• Records provided:
== == ==

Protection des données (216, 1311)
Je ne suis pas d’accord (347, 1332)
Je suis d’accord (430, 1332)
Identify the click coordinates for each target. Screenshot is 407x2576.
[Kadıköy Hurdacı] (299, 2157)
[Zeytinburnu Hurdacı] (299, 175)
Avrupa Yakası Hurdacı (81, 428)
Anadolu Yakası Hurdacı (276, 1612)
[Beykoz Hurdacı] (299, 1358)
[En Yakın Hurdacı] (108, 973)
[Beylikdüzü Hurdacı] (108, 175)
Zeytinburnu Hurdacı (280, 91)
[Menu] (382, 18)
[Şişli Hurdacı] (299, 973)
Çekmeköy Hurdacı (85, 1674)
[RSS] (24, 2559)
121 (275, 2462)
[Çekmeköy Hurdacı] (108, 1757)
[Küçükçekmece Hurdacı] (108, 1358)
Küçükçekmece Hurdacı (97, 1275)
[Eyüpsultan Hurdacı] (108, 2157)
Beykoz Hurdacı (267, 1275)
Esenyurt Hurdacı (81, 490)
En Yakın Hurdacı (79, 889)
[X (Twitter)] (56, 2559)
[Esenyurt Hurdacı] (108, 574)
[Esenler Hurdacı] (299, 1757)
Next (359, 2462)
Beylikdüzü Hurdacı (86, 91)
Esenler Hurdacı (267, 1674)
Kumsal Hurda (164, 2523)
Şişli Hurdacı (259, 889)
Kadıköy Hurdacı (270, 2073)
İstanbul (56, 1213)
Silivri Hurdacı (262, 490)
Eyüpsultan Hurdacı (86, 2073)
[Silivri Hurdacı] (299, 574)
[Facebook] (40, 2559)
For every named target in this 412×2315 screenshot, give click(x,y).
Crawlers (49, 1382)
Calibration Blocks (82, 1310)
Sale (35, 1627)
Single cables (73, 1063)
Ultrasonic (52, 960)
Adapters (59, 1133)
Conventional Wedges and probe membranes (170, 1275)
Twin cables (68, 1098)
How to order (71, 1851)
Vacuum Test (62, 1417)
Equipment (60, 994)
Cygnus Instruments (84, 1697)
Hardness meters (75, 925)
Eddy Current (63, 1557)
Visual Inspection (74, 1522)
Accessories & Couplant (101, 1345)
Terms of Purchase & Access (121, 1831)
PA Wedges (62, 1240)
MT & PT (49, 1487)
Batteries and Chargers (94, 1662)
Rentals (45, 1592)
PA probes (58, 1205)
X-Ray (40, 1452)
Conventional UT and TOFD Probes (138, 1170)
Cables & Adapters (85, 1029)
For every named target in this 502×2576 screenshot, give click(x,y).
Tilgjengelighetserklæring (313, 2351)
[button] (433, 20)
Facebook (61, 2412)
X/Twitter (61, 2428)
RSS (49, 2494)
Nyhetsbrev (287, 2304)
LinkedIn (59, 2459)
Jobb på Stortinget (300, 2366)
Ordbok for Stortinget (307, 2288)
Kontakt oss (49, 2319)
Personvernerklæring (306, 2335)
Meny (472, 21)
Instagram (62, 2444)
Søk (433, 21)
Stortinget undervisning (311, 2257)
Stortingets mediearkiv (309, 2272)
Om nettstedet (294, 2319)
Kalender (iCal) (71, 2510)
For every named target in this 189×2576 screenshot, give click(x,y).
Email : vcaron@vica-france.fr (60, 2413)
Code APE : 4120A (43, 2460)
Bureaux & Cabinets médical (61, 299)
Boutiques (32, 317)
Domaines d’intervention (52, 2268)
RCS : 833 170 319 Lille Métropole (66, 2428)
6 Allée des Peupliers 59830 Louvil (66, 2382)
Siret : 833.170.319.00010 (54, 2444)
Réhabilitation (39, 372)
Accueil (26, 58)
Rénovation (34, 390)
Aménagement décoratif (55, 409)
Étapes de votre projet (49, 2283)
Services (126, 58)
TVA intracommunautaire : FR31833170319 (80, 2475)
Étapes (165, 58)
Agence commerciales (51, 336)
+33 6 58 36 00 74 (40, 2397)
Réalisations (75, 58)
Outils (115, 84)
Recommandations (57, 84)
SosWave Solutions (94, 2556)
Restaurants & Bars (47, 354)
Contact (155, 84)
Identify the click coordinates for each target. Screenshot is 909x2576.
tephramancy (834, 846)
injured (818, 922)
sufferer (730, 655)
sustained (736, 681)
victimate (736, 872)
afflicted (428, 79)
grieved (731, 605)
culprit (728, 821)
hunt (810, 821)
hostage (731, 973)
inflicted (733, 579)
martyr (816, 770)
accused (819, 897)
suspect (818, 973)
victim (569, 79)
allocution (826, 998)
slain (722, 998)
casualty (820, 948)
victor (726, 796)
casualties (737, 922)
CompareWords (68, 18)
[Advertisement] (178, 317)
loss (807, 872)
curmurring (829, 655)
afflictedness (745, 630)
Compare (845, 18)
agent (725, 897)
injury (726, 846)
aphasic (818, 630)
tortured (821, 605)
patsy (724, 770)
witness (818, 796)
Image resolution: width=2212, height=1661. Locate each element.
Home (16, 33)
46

== == ==

Could you restate word for word the lines above, from the one that contains "Réhabilitation (39, 372)" through the one that contains "sufferer (730, 655)", and no others?

• Result for this exercise:
Réhabilitation (39, 372)
Accueil (26, 58)
Rénovation (34, 390)
Aménagement décoratif (55, 409)
Étapes de votre projet (49, 2283)
Services (126, 58)
TVA intracommunautaire : FR31833170319 (80, 2475)
Étapes (165, 58)
Agence commerciales (51, 336)
+33 6 58 36 00 74 (40, 2397)
Réalisations (75, 58)
Outils (115, 84)
Recommandations (57, 84)
SosWave Solutions (94, 2556)
Restaurants & Bars (47, 354)
Contact (155, 84)
Identify the click coordinates for each target. Screenshot is 909x2576.
tephramancy (834, 846)
injured (818, 922)
sufferer (730, 655)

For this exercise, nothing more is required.